To mitigate this, review the flow configuration in the Architect interface. Ensure that any external integrations use asynchronous patterns where possible. For synchronous calls, increase the timeout value on the specific action blocks, but be aware that this only delays the failure if the underlying service cannot scale.
A more robust solution involves implementing a queue-based approach within the flow. Instead of processing all requests directly, route them through a Queue block with a sufficient capacity and appropriate wrap-up time settings. This allows the platform to throttle the processing rate to a manageable level, preventing resource exhaustion.
Additionally, check the Performance dashboard for “Flow Session Errors” and “Average Handle Time” metrics during the load test. A spike in session errors indicates that the platform is rejecting sessions due to resource constraints. Adjust the queue settings based on these metrics to balance throughput and stability.
This approach ensures that the flow can handle bursts of traffic without timing out, while providing visibility into system performance through the dashboard metrics.

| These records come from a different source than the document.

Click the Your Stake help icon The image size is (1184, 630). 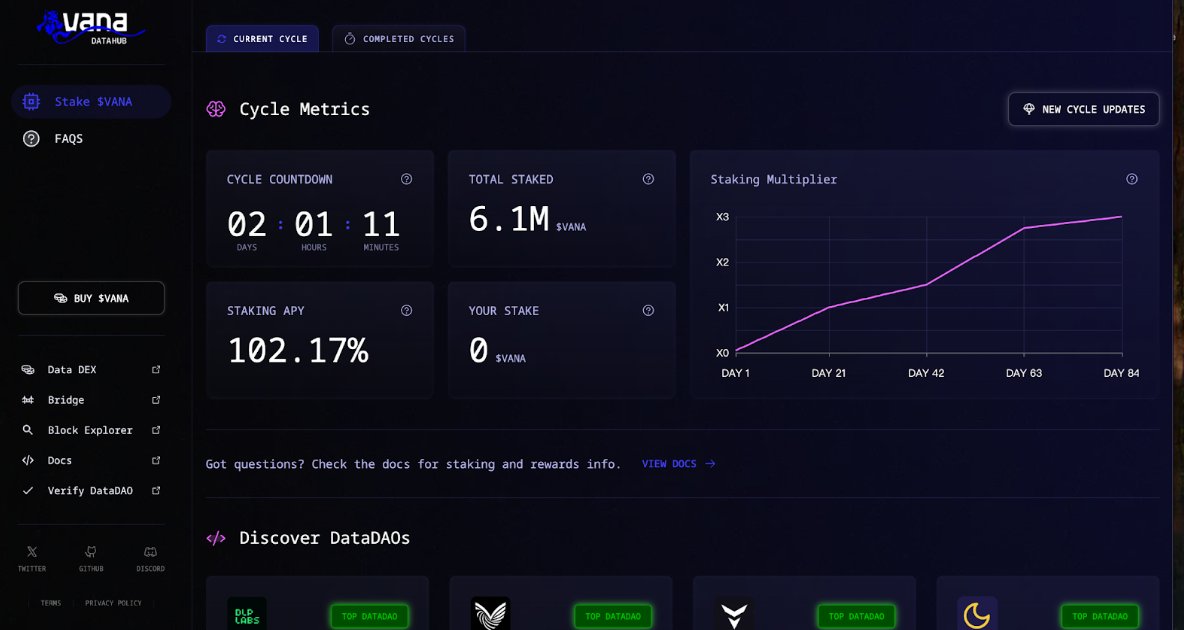coord(648,311)
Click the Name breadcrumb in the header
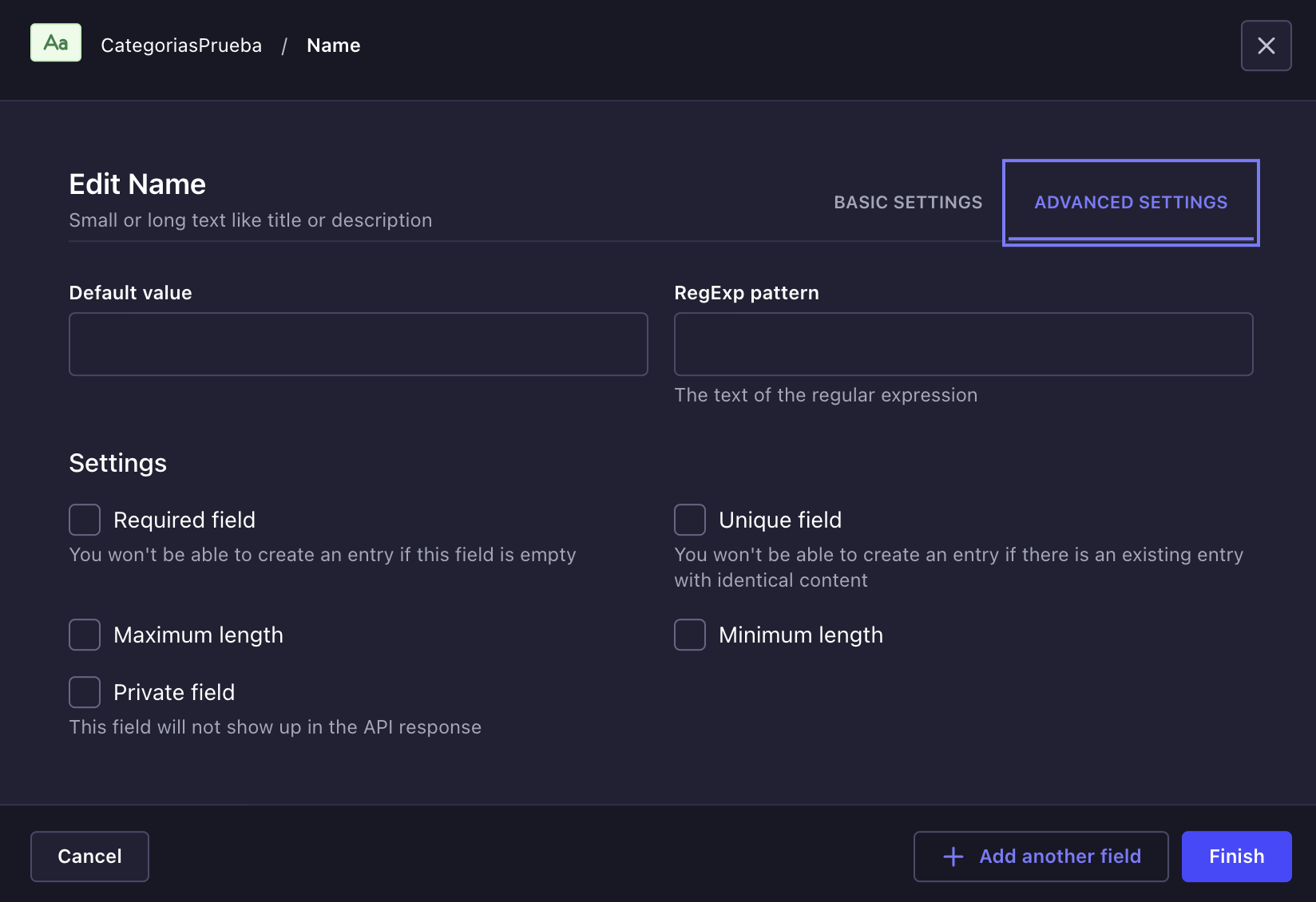Viewport: 1316px width, 902px height. [333, 45]
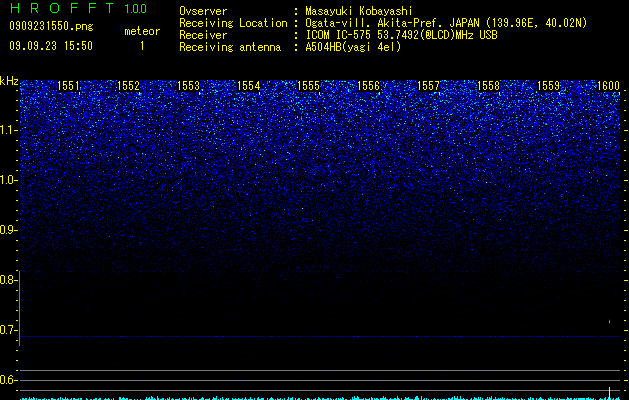Click the 0909231550.png filename label
Viewport: 629px width, 400px height.
click(51, 26)
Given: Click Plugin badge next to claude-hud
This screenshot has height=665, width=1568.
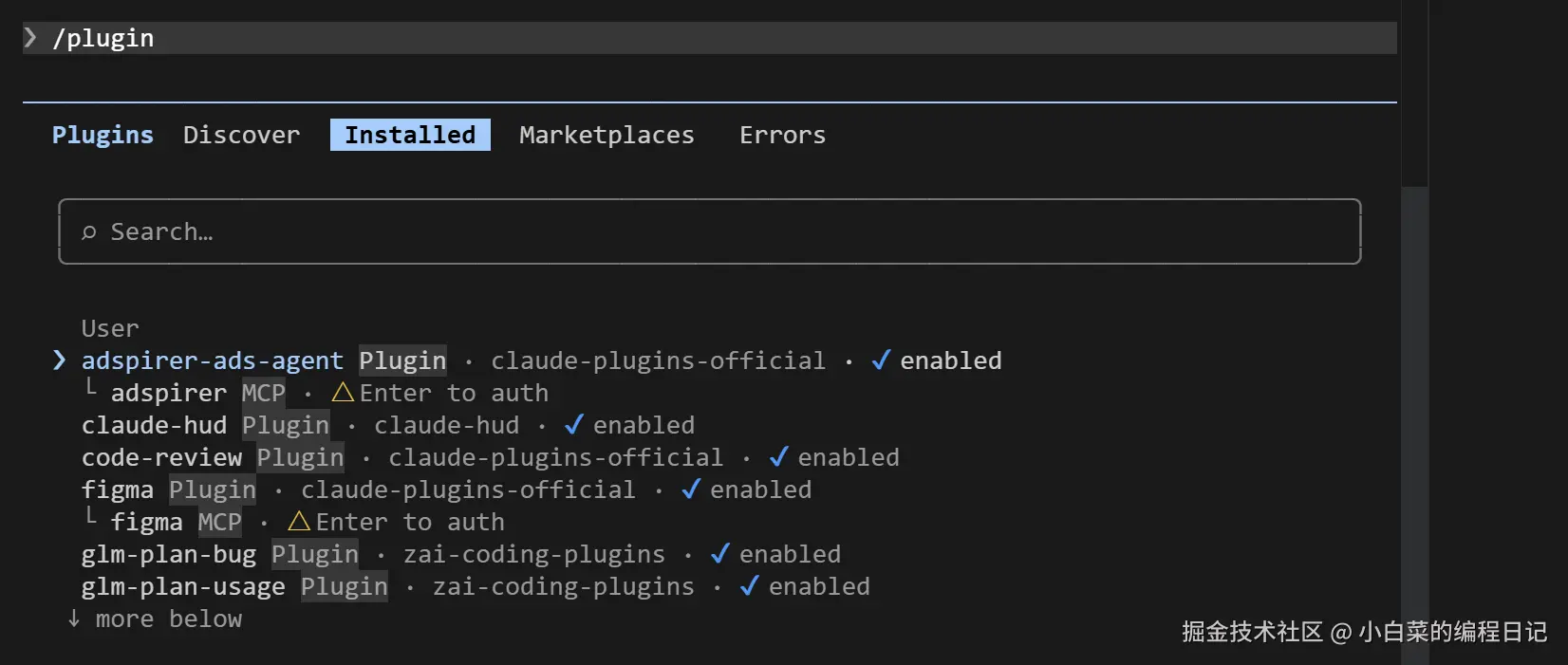Looking at the screenshot, I should pos(286,425).
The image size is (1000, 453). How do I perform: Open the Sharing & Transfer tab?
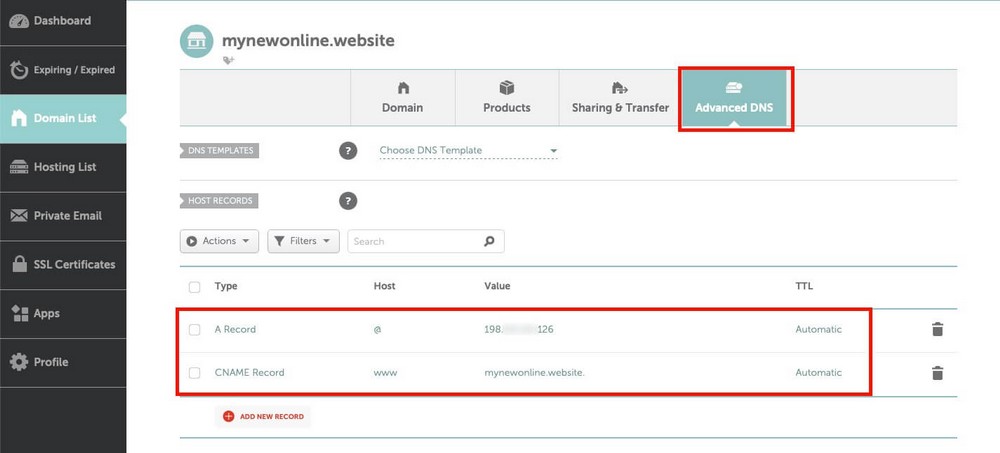tap(620, 97)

Adjust the API trigger node settings to enable asynchronous processing instead of relying on synchronous session instantiation. In the Architect canvas, select the API trigger and navigate to the Advanced tab. Set the “Response Mode” to “Async” and ensure the “Queue Behavior” is configured to “Drop if Full” or “Wait with Timeout” based on your carrier SLA requirements. This prevents the SIP signaling stack from blocking while waiting for downstream HTTP lookups to complete. For high-concurrency scenarios involving BYOC trunks, the platform’s default session pool often saturates quickly. By offloading the immediate response, the flow continues executing in the background, allowing the API caller to receive a 202 Accepted status immediately. This decouples the ingress rate from the processing capacity. Monitor the “Active Sessions” metric in the Analytics dashboard; if it spikes above 80%, consider implementing a circuit breaker pattern in the flow to reject excess calls gracefully before they trigger a 503 or 408 timeout. This approach aligns with how we handle bursty traffic on our Singapore trunks.
The docs actually state that while switching to async mode is the standard fix for session blocking, it introduces a significant visibility gap for Workforce Management teams. When you decouple the trigger from the response, the WFM schedule adherence engine no longer has a clear timestamp for when the interaction “started” for the agent. This breaks the calculation for Occupancy and Shrinkage if the flow eventually hands off to a live agent.

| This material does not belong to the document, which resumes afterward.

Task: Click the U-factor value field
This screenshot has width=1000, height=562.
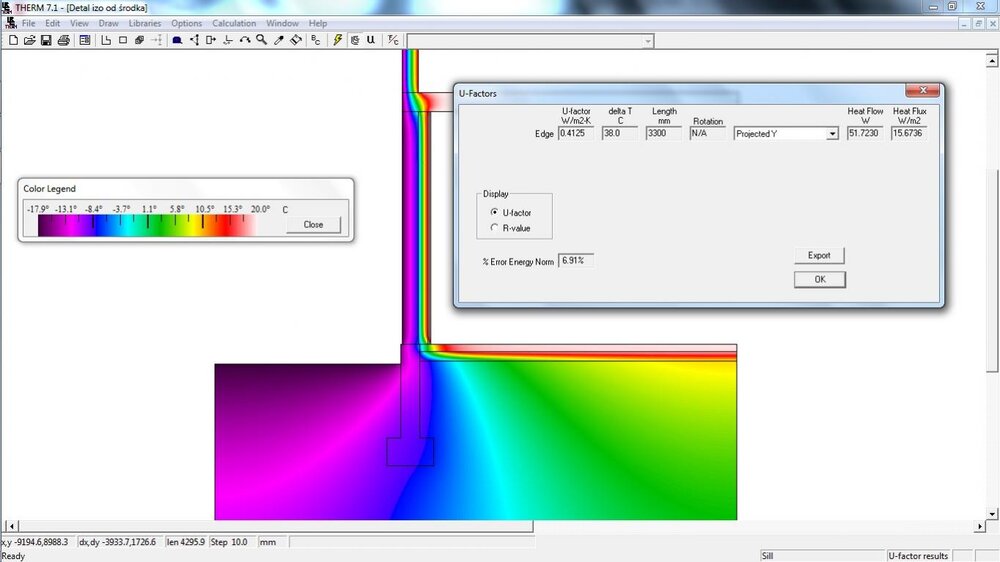Action: 576,134
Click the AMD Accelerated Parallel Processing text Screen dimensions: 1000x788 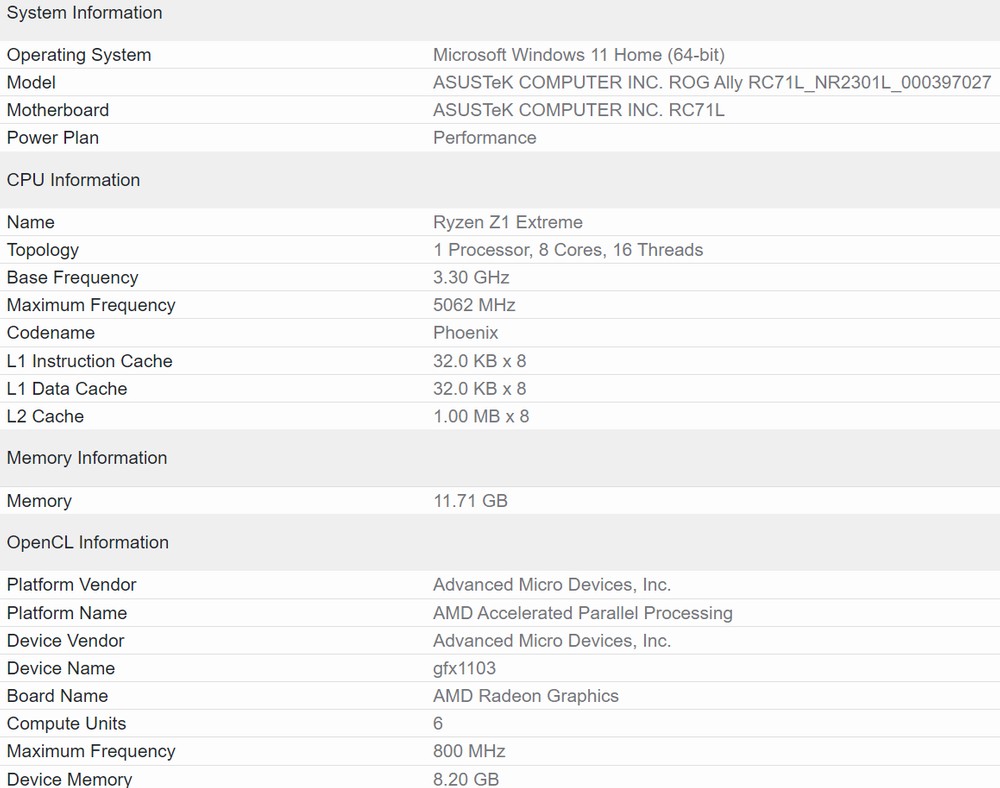point(582,613)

If you are pushing 500 concurrent requests, you are likely hitting the maxConcurrentSessions limit defined in your org’s capacity planning. The default timeout is often 30 seconds, but under load, the queue wait time can exceed this before the session even begins execution.
Try adding a Get WFM Schedule data action at the very start of the flow to validate agent availability before proceeding with heavy logic. If the schedule shows available: false or inCapacity: false, return a 202 Accepted immediately and drop the request into a dead-letter queue or a separate low-priority processing flow. This prevents the WFM system from reporting false adherence metrics later.
Also, check your apiTriggerConfig in the flow settings. Ensure waitForResponse is set to false but logInteraction is true. This ensures the interaction is tracked for WFM reporting even if the API client disconnects.
We saw this exact issue last quarter when a team tried to integrate a high-volume chat widget. The async switch fixed the 502 errors, but their schedule adherence scores dropped by 15% because the system couldn’t reconcile the “start” time of the interaction with the agent’s login state. Always verify how your flow impacts WFM metrics before going live with high concurrency.